=== Section Start ===

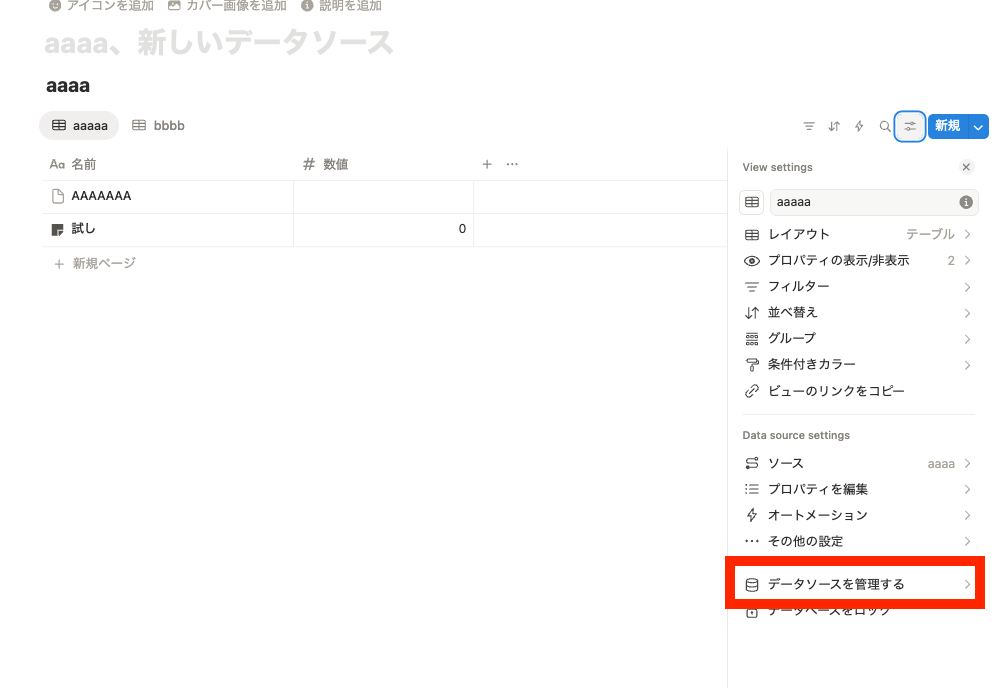Click the info icon in the view name field
This screenshot has height=688, width=1001.
[x=966, y=202]
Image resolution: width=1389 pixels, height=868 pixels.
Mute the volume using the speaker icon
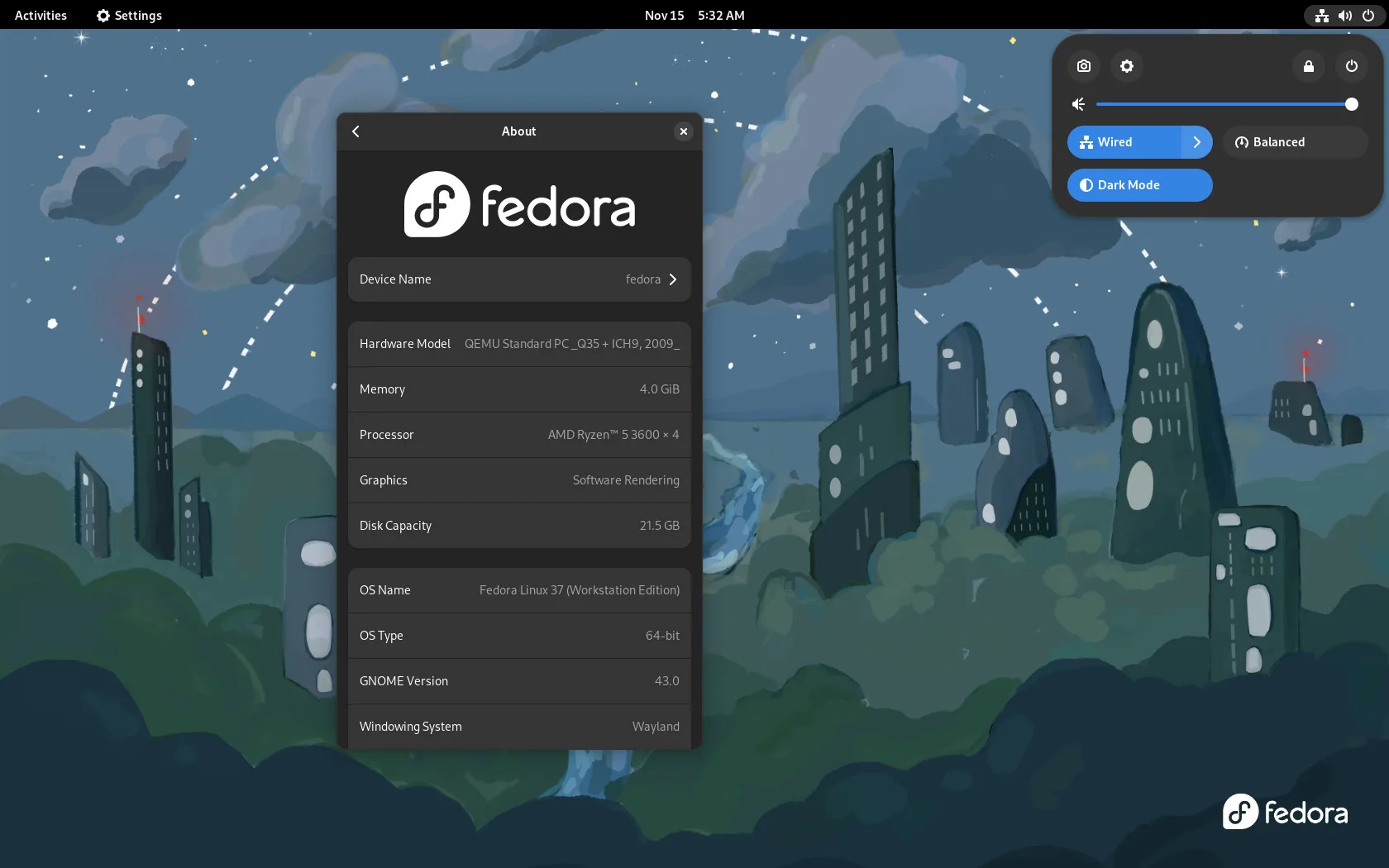coord(1078,104)
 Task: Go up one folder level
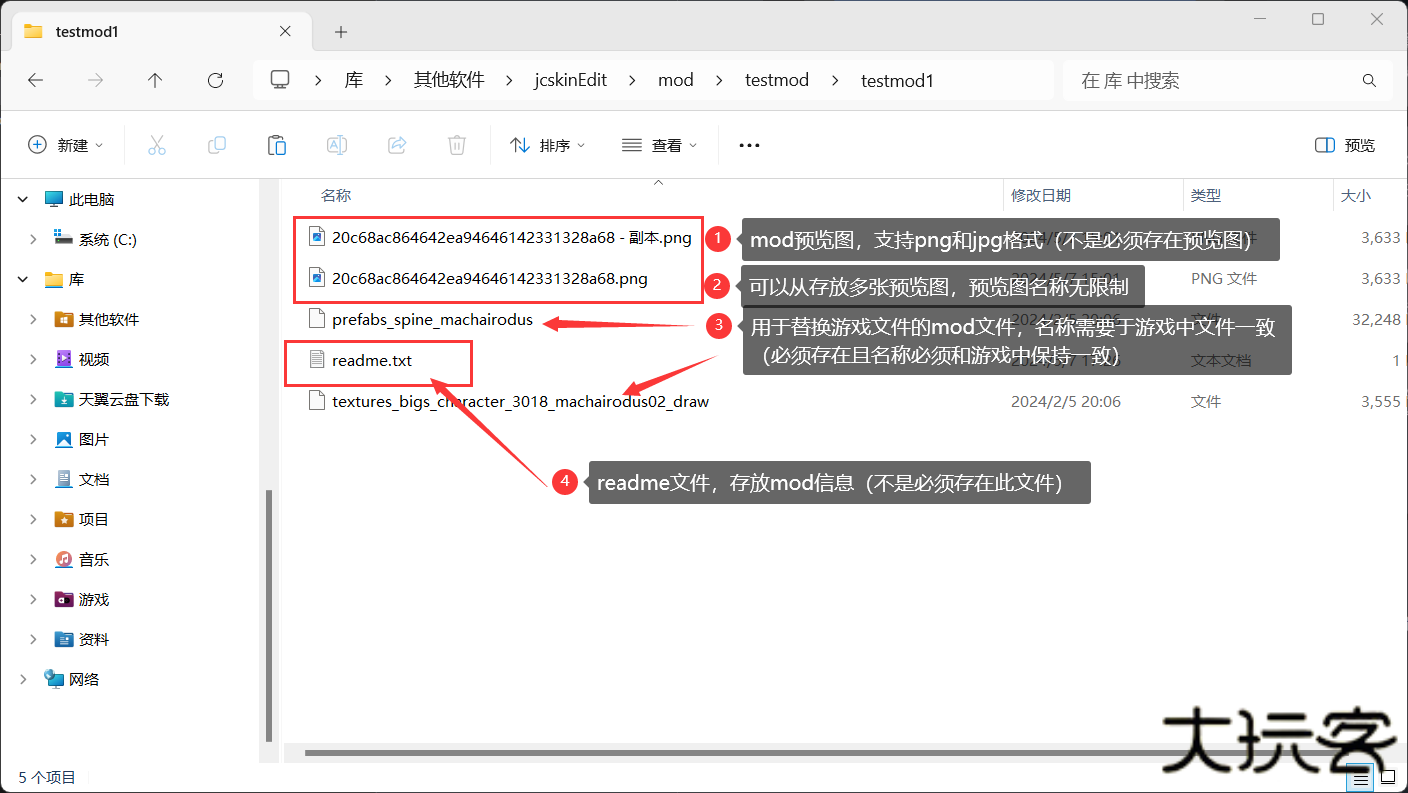tap(155, 81)
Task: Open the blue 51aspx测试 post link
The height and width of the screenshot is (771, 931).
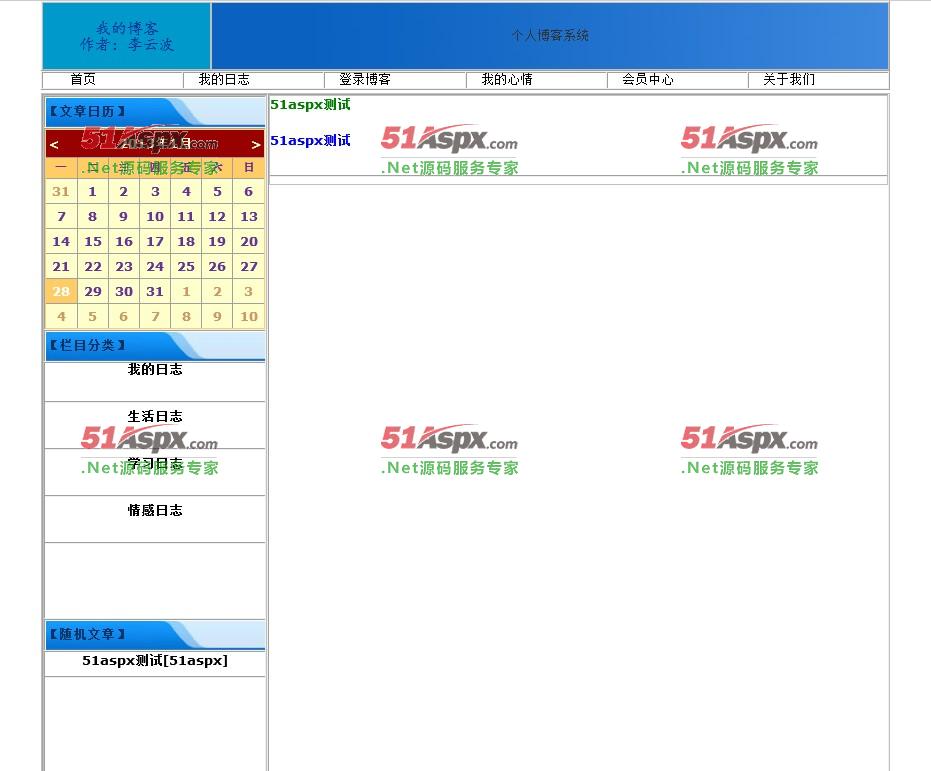Action: pos(310,141)
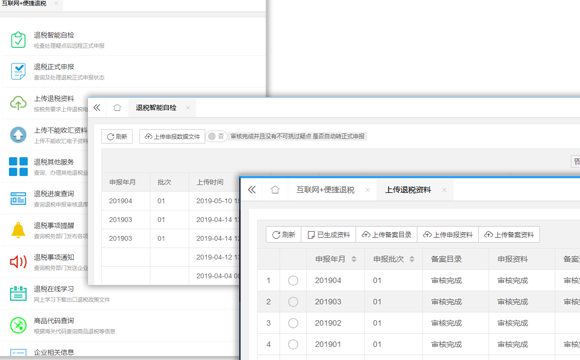Select the 退税智能自检 tab
This screenshot has height=360, width=580.
156,108
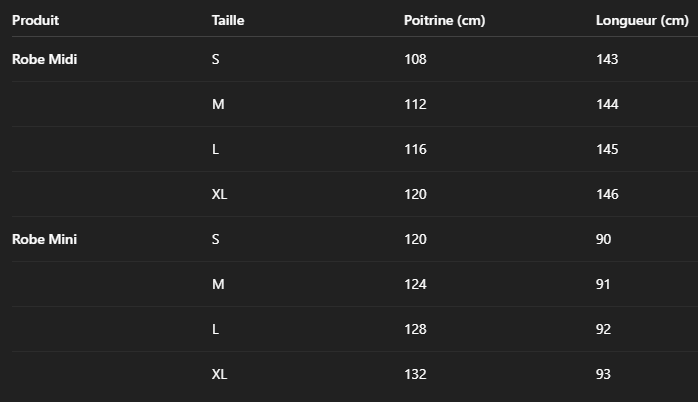Click the 132 chest measurement cell
This screenshot has width=698, height=402.
pyautogui.click(x=415, y=374)
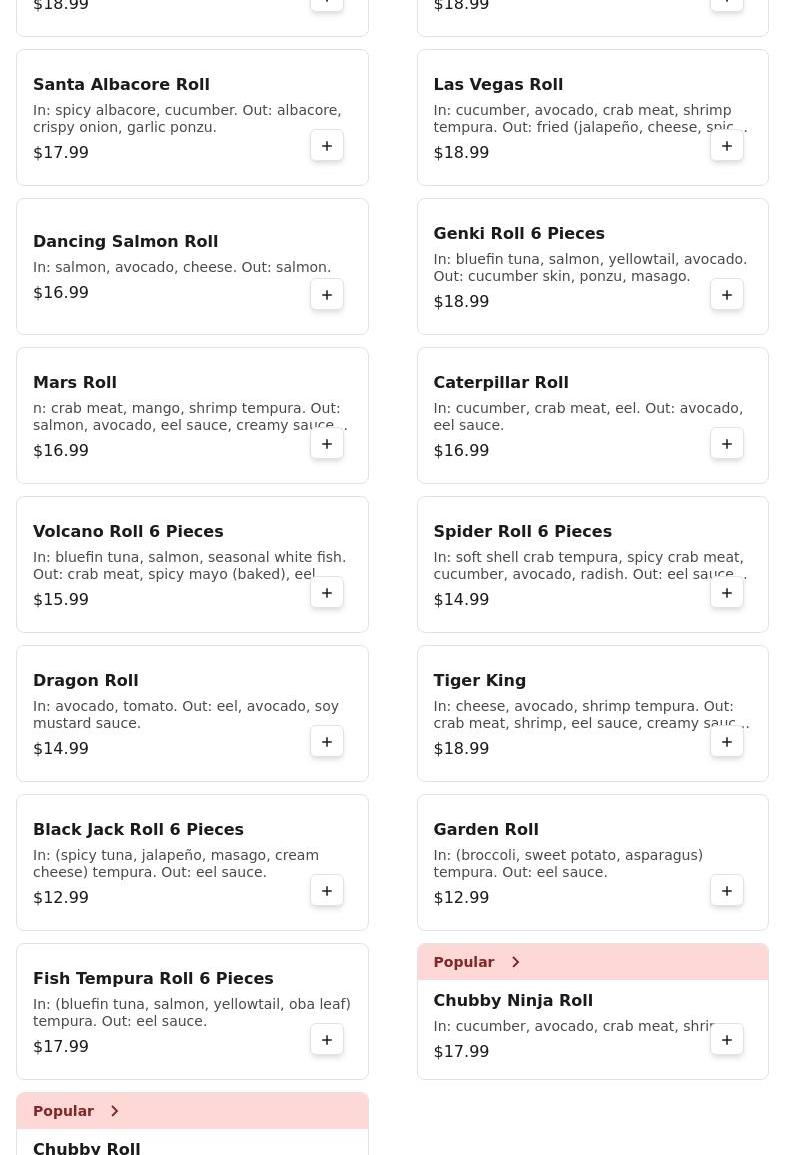785x1155 pixels.
Task: Open Garden Roll item details
Action: click(486, 829)
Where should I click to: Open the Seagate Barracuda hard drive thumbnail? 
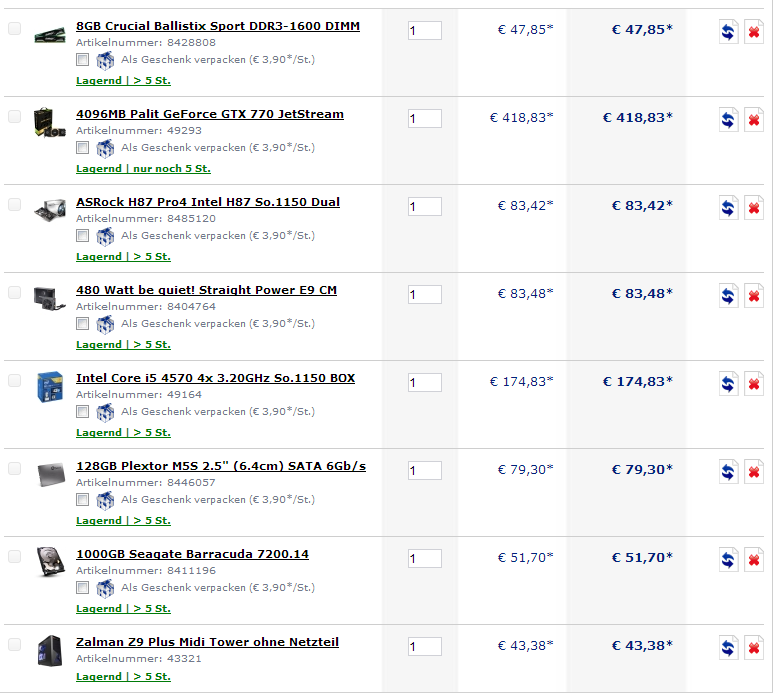click(50, 561)
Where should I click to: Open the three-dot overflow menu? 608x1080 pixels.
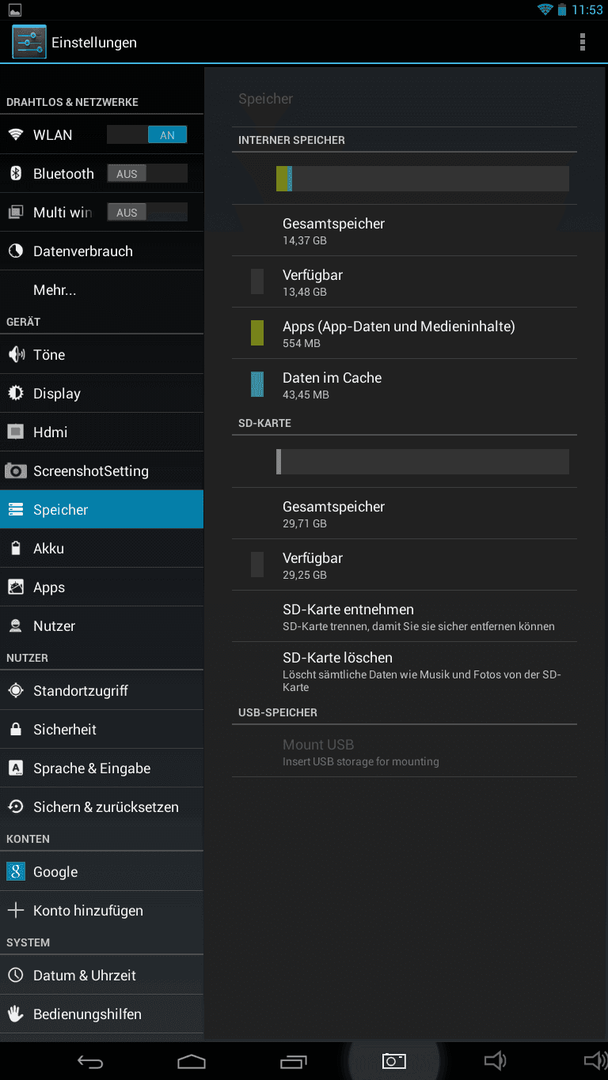tap(583, 42)
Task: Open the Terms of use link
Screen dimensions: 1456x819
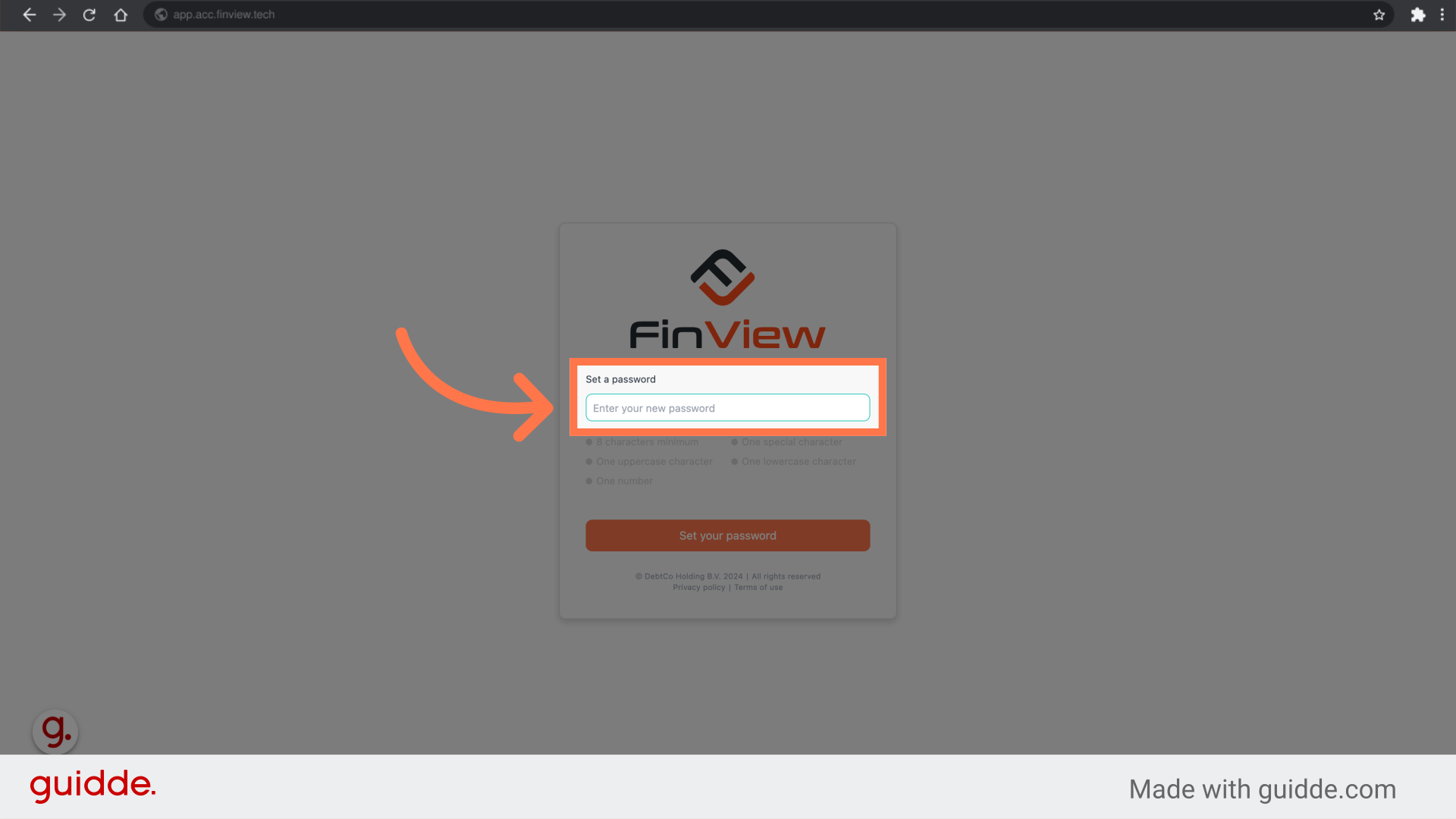Action: click(x=759, y=587)
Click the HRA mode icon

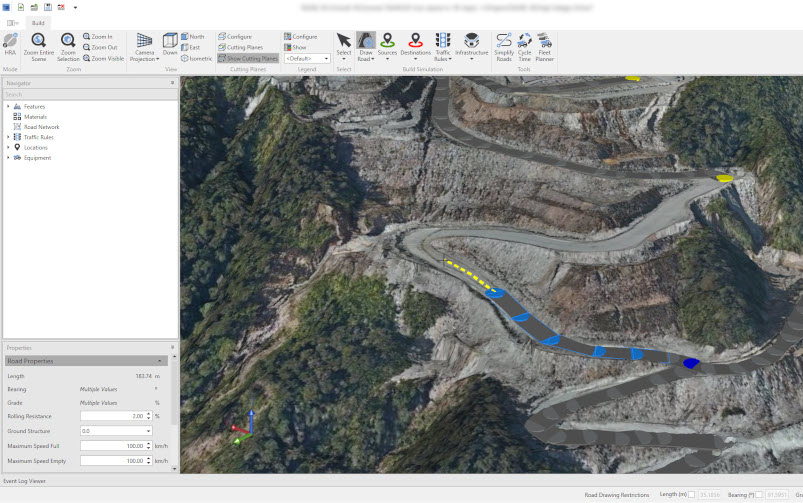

=== Section End ===

Which lines run from the one that holds "Task: Open the Terms of use link" to the final line of the records above? Return them exactly, and skip the pictures.

:: Answer box ::
Task: Open the Terms of use link
Screen dimensions: 1456x819
Action: click(x=759, y=587)
Click the HRA mode icon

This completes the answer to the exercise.